### SET EXERCISE
Copy the records below word for word, leaving out the pictures.

(Rows from a dataset)
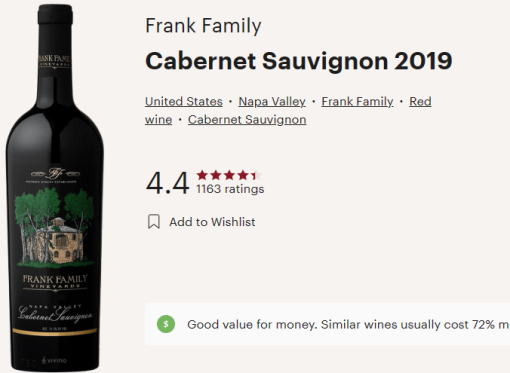Click the third rating star
This screenshot has width=510, height=373.
tap(229, 175)
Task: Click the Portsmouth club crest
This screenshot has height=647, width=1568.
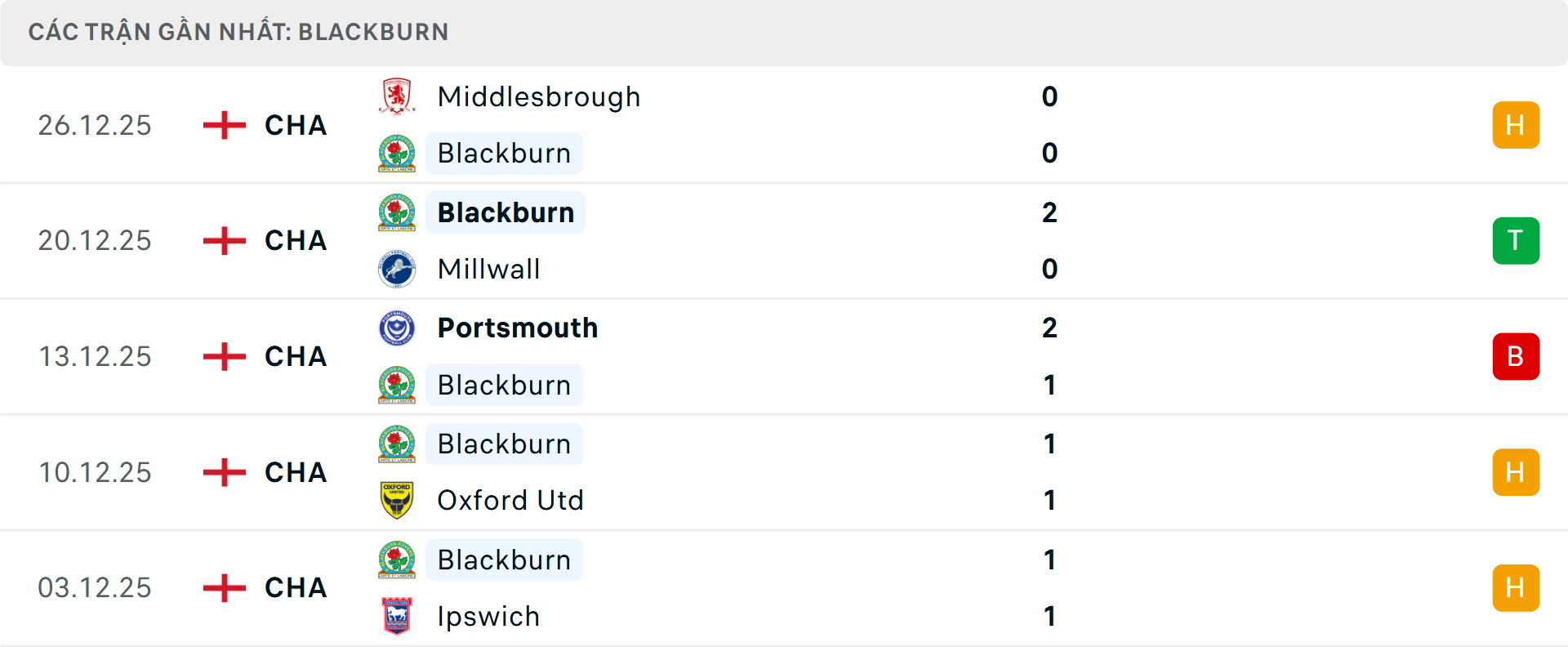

### THE COMPLETED TASK
Click the third rating star
This screenshot has width=510, height=373.
tap(229, 175)
Task: Click the Portsmouth club crest
This screenshot has height=647, width=1568.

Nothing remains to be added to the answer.